104. En este contexto se abre el justo
espacio a la misericordia de Dios por
el pecador que se convierte, y a la
comprensión por la debilidad humana. Esta comprensión jamás significa
comprometer y falsificar la medida del bien y del mal para adaptarla a las
circunstancias. Mientras es humano que el hombre, habiendo pecado, reconozca su
debilidad y pida misericordia por las propias culpas, en cambio es inaceptable
la actitud de quien hace de su propia debilidad el criterio de la verdad sobre
el bien, de manera que se puede sentir justificado por sí mismo, incluso sin
necesidad de recurrir a Dios y a su misericordia. Semejante actitud corrompe la moralidad de la
sociedad entera, porque enseña a dudar de la objetividad de la ley moral en
general y a rechazar las prohibiciones morales absolutas sobre determinados
actos humanos, y termina por confundir todos los juicios de valor.
En cambio, debemos recoger el mensaje contenido en la parábola evangélica del fariseo y el publicano (cf.

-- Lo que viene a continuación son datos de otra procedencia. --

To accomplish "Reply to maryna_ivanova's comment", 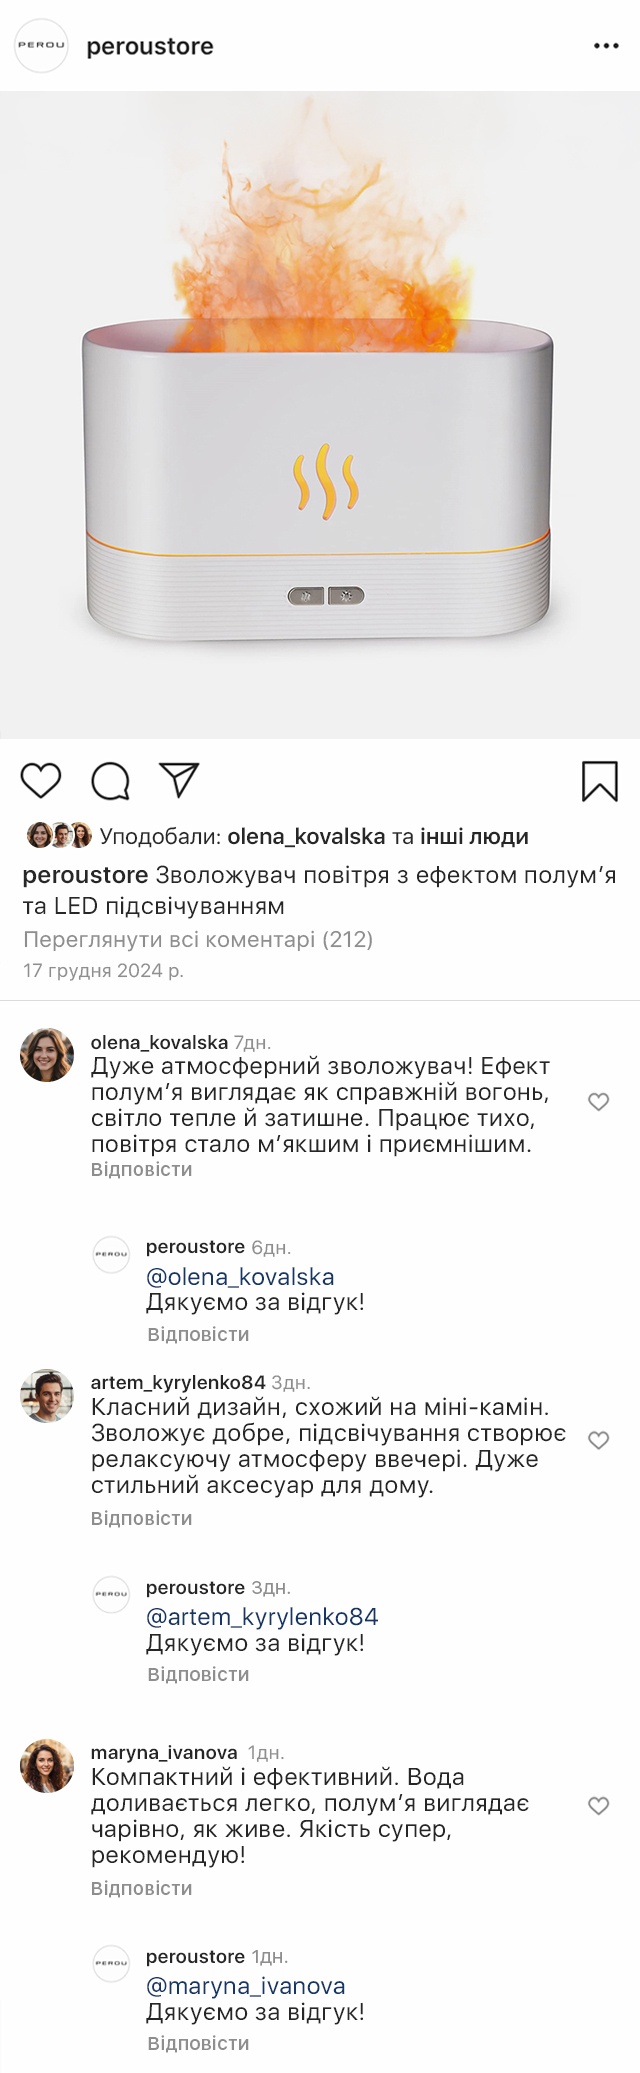I will pyautogui.click(x=141, y=1888).
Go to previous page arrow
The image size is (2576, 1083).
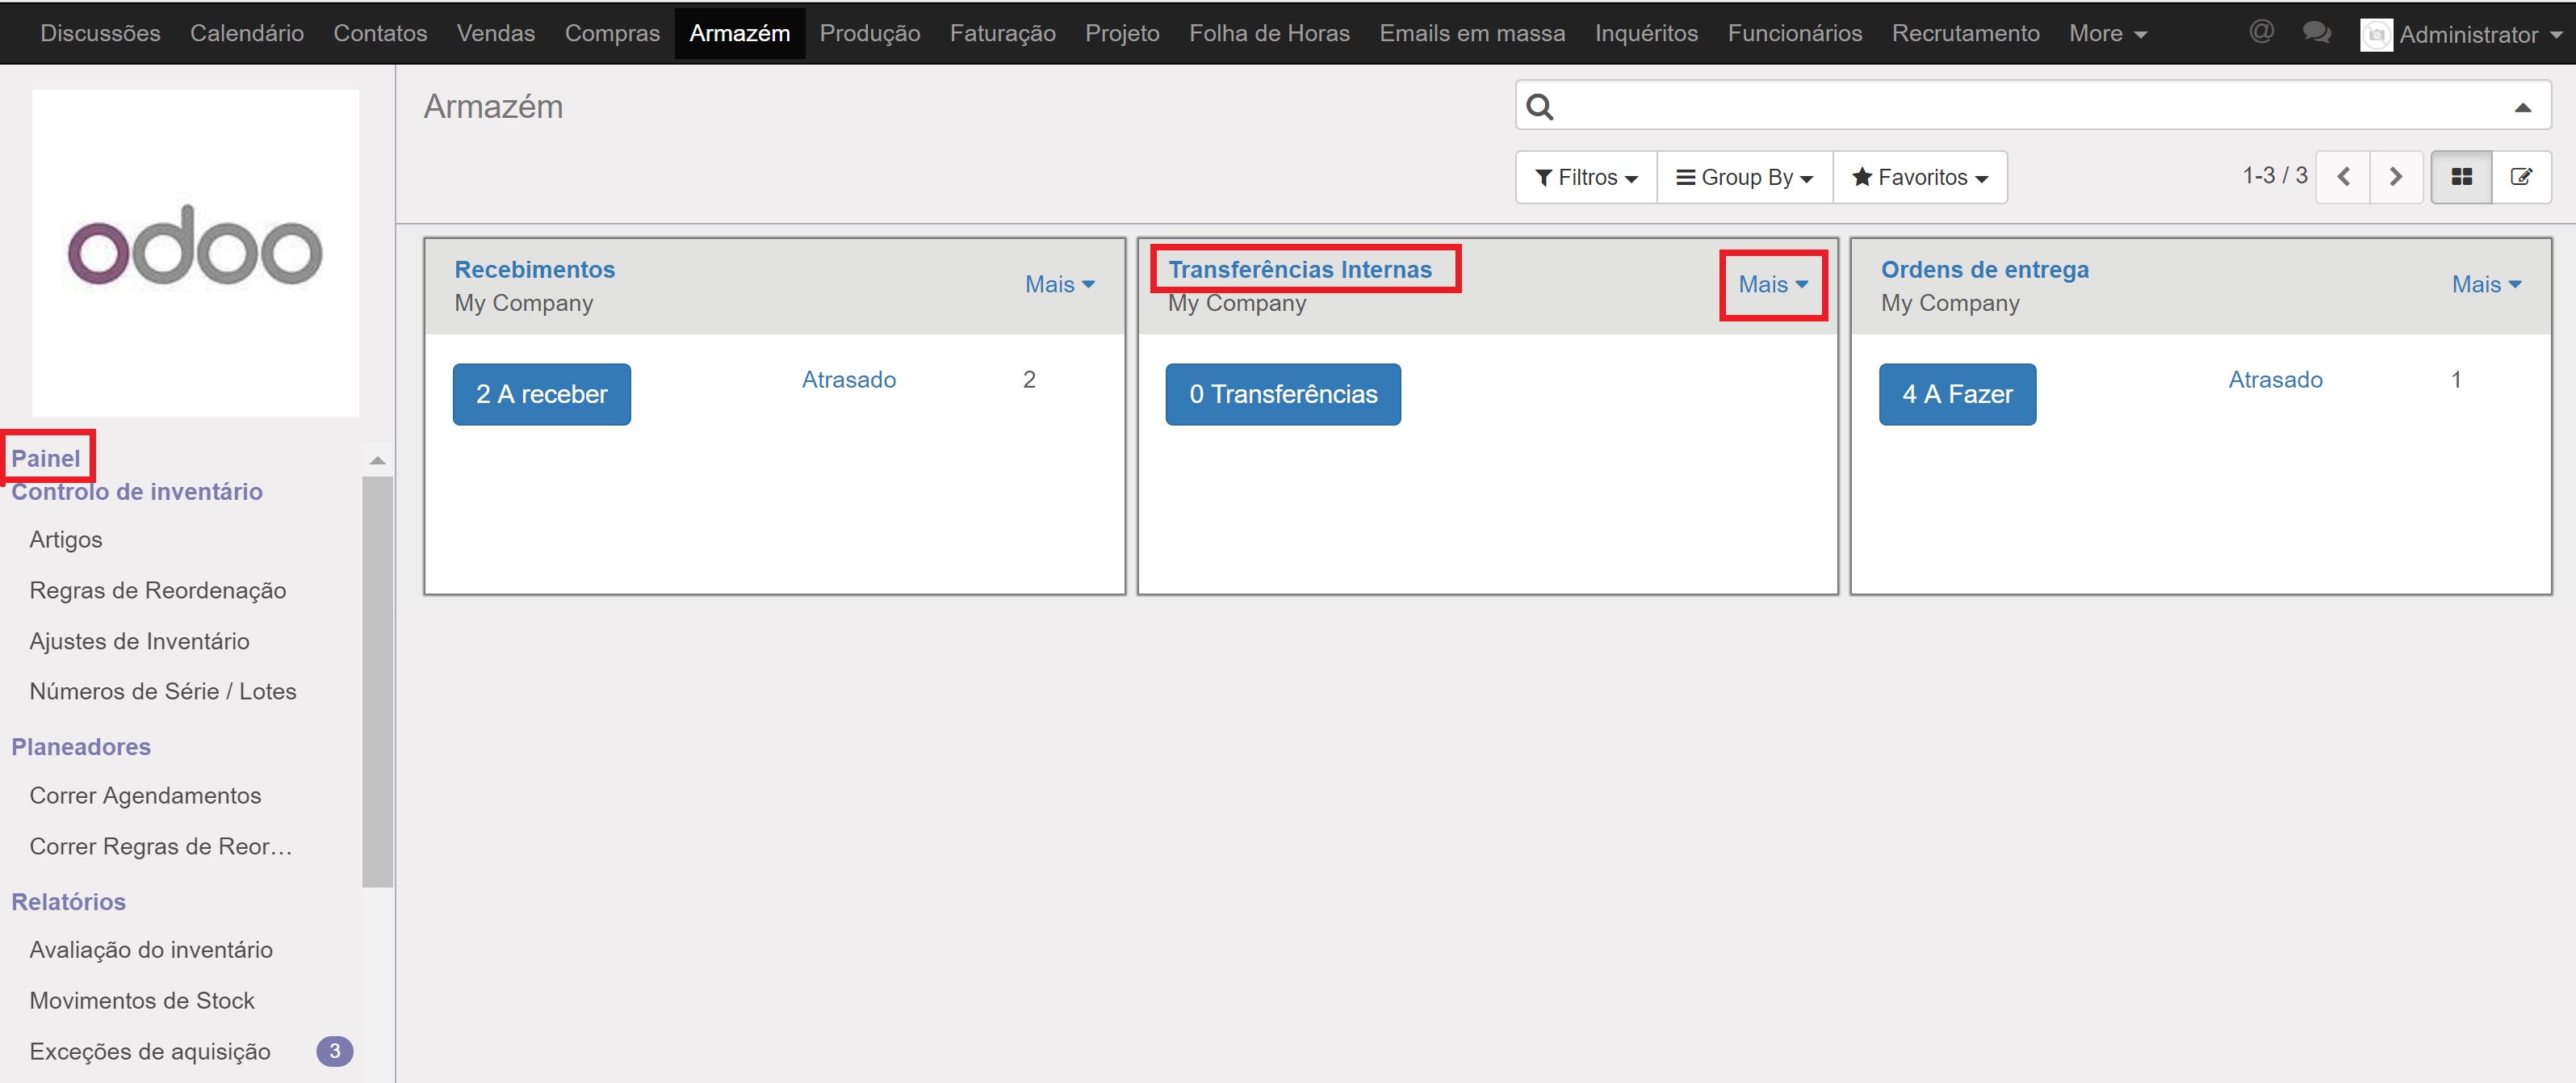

Lc 18, 9-14). El publicano quizás
podía tener alguna justificación por los pecados cometidos, que disminuyera su
responsabilidad. Pero su petición no se limita solamente a estas
justificaciones, sino que se extiende también a su propia indignidad ante la
santidad infinita de Dios: «¡Oh Dios! Ten compasión de mí, que soy pecador» (Lc 18, 13). En cambio, el fariseo se justifica él solo,
encontrando quizás una excusa para cada una de sus faltas. Nos encontramos, pues, ante dos actitudes
diferentes de la conciencia moral del hombre de todos los tiempos. El publicano
nos presenta una conciencia penitente que
es plenamente consciente de la fragilidad de la propia naturaleza y que ve en
las propias faltas, cualesquiera que sean las justificaciones subjetivas, una
confirmación del propio ser necesitado de redención. El fariseo nos presenta
una conciencia satisfecha de sí misma, que
cree que puede observar la ley sin la ayuda de la gracia y está convencida de
no necesitar la misericordia.
105. Se pide a todos gran vigilancia para
no dejarse contagiar por la actitud farisaica, que pretende eliminar la
conciencia del propio límite y del propio pecado, y que hoy se manifiesta
particularmente con el intento de adaptar la norma moral a las propias
capacidades y a los propios intereses, e incluso con el rechazo del concepto
mismo de norma. Al contrario, aceptar ladesproporción
entre ley y capacidad humana, o sea, la capacidad de las solas fuerzas
morales del hombre dejado a sí mismo, suscita el deseo de la gracia y
predispone a recibirla. «¿Quién
me librará de este cuerpo que me lleva a la muerte?», se pregunta san Pablo. Y
con una confesión gozosa y agradecida responde: «¡Gracias sean dadas a Dios por
Jesucristo nuestro Señor!» (Rm 7,
24-25).
Encontramos la misma conciencia en esta oración de san
Ambrosio de Milán: «Nada vale el hombre, si tú no lo visitas. No olvides a
quien es débil; acuérdate, oh Señor, que me has hecho débil, que me has
plasmado del polvo. ¿Cómo podré sostenerme si tú no me miras sin cesar para
fortalecer esta arcilla, de modo que mi consistencia proceda de tu rostro? Si escondes tu rostro, todo perece (Sal 103, 29): si tú me miras, ¡pobre de
mí! En mí no verás más que
contaminaciones de delitos; no es ventajoso ser abandonados ni ser vistos,
porque, en el acto de ser vistos, somos motivo de disgusto.
Sin embargo,
podemos pensar que Dios no rechaza a quienes ve, porque purifica a quienes
mira. Ante él arde un fuego que quema la culpa (cf. Jl 2, 3)» 165.